Could you find every line in the records below that contains the word "give" and copy it?

[Stored entries]
◆ ◆ ◆ ◆ ◆ ◆ ◆

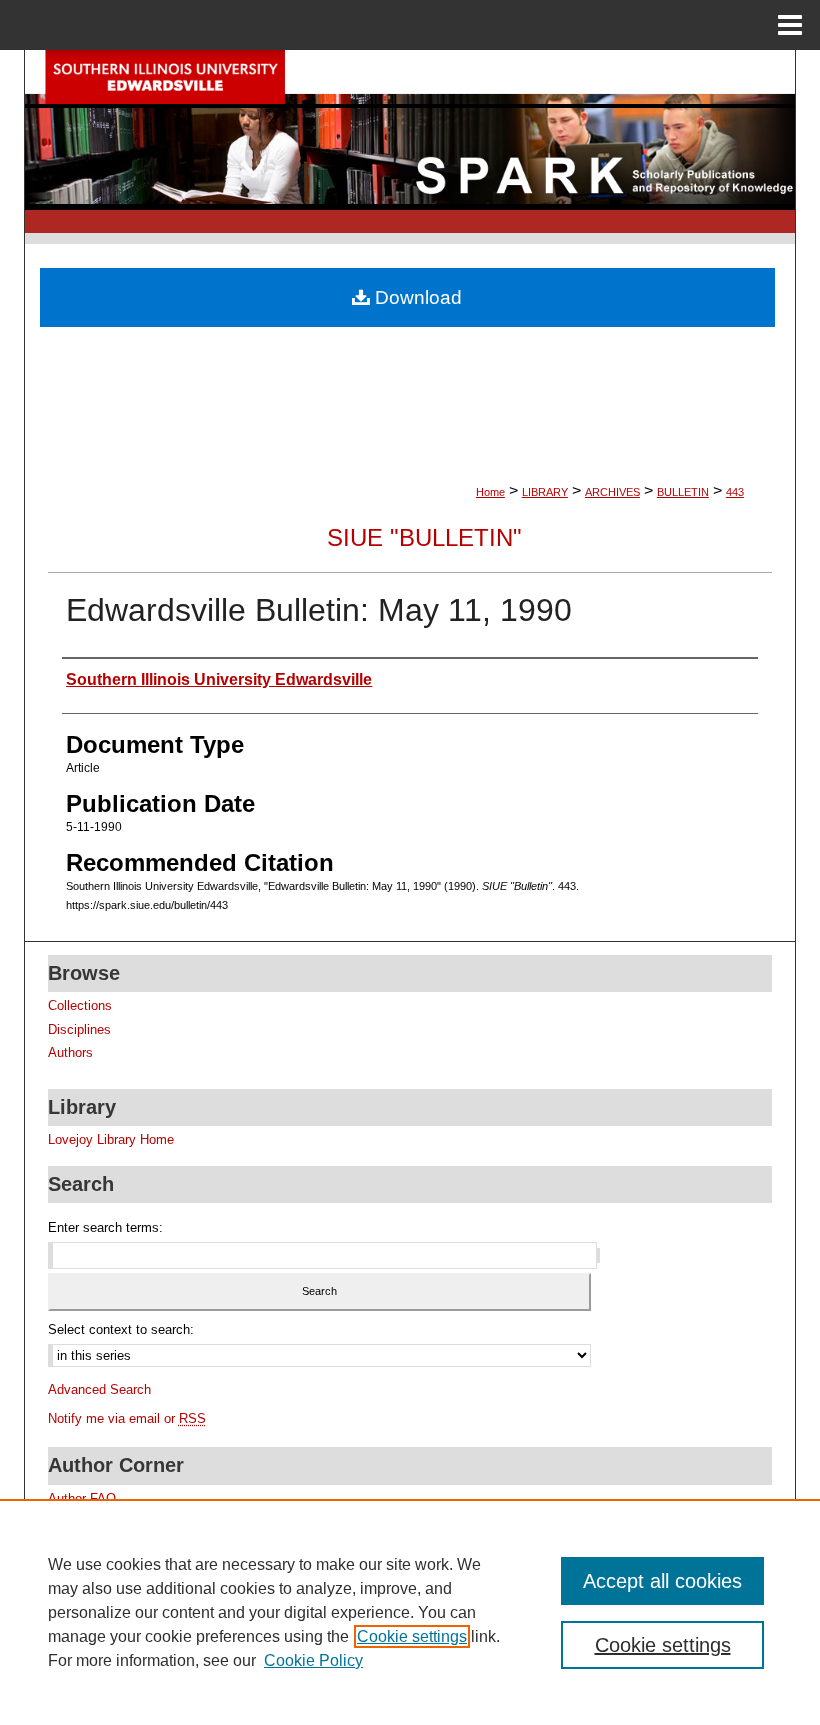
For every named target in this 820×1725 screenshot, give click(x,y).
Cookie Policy (313, 1660)
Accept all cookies (662, 1581)
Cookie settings (412, 1636)
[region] (410, 1612)
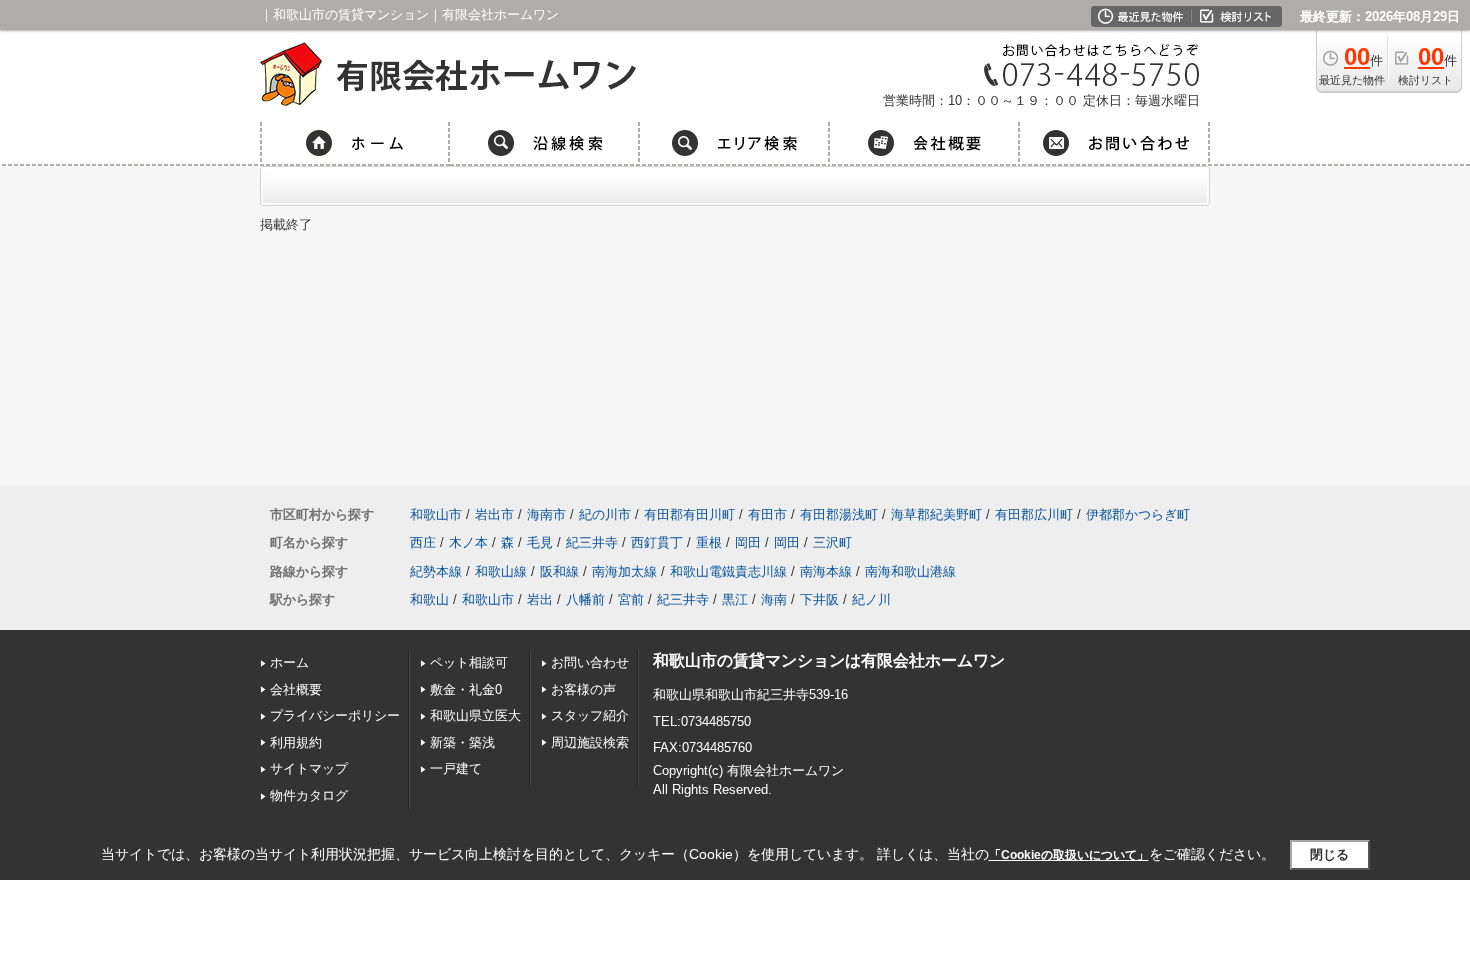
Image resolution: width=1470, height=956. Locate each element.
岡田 (748, 542)
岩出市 (494, 514)
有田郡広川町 (1034, 514)
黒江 (735, 599)
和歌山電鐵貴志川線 (728, 571)
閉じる (1329, 854)
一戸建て (456, 768)
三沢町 (832, 542)
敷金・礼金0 (466, 689)
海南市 (546, 514)
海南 (774, 599)
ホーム (289, 662)
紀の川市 (605, 514)
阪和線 (559, 571)
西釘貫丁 (657, 542)
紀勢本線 (436, 571)
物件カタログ (309, 795)
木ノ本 (468, 542)
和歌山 (429, 599)
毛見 (540, 542)
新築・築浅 (462, 742)
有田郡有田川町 (689, 514)
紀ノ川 (871, 599)
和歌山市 (436, 514)
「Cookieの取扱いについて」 (1069, 855)
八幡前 (585, 599)
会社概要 (296, 689)
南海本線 (826, 571)
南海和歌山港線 (910, 571)
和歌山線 (501, 571)
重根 (709, 542)
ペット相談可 (469, 662)
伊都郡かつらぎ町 (1138, 514)
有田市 (767, 514)
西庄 (423, 542)
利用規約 (296, 742)
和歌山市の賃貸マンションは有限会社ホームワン (829, 660)
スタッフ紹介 (590, 715)
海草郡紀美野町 (936, 514)
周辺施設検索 (590, 742)
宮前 (631, 599)
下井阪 (819, 599)
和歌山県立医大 (475, 715)
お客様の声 (583, 689)
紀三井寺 (592, 542)
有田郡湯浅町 (839, 514)
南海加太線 (624, 571)
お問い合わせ (590, 662)
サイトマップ (309, 768)
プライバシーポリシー (335, 715)
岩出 (540, 599)
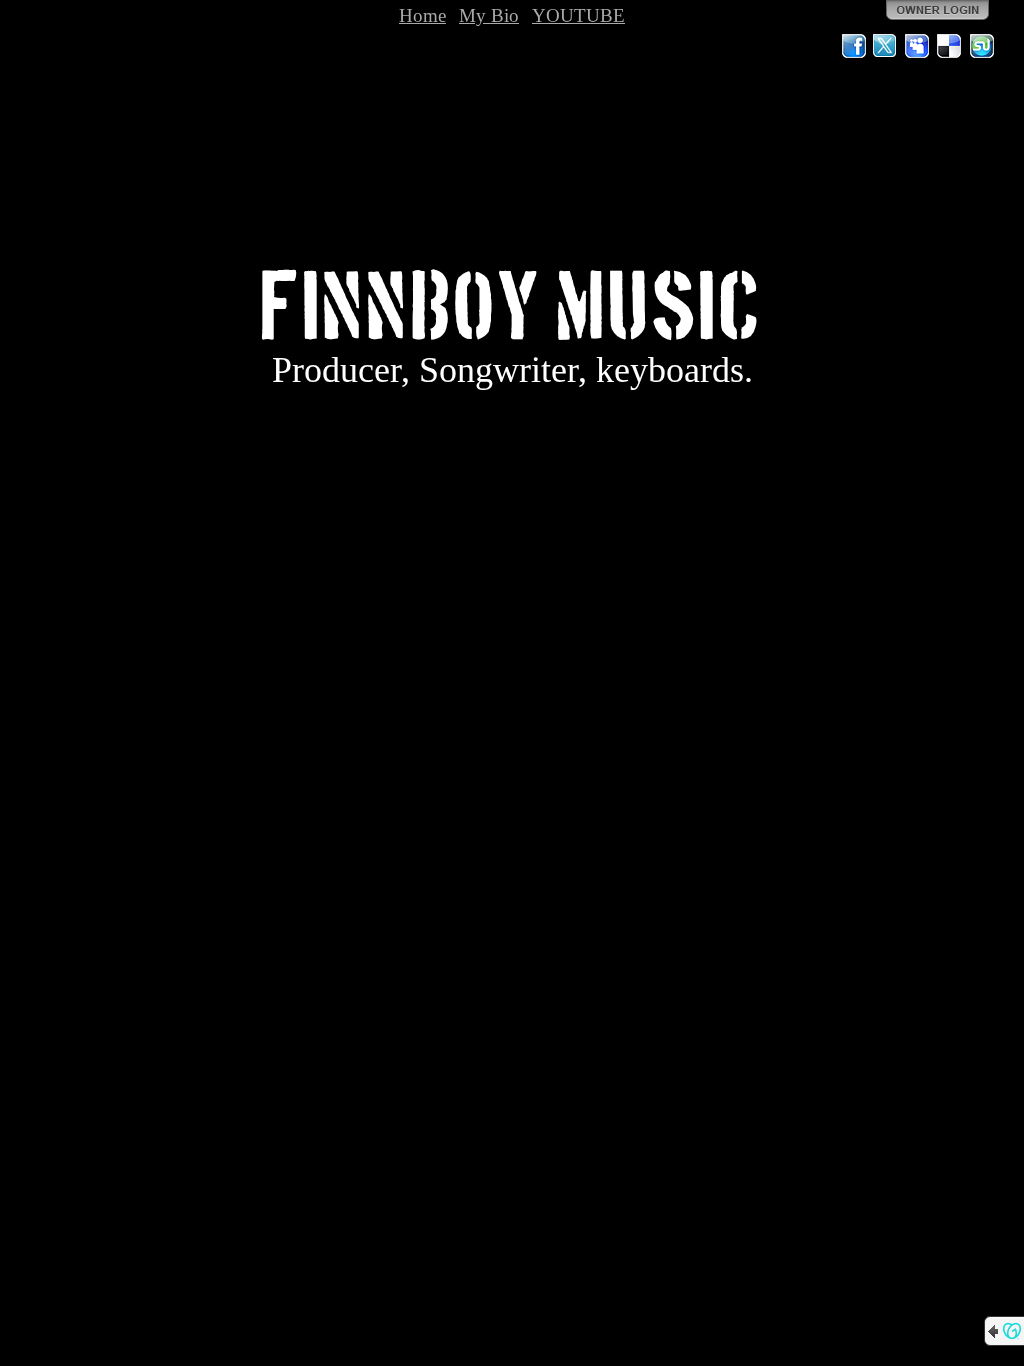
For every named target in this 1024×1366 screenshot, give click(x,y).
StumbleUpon (982, 46)
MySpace (918, 46)
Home (422, 15)
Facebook (854, 46)
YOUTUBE (578, 15)
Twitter (886, 46)
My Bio (489, 15)
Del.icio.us (950, 46)
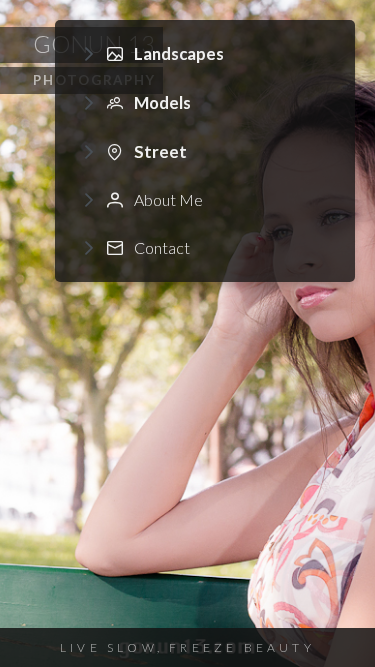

◆ ◆ ◆ ◆ ◆ ◆ ◆

• The completed task
For every named target in this 820×1725 screenshot, give click(x,y).
For every named target in this 1024×1366 screenshot, give click(x,y).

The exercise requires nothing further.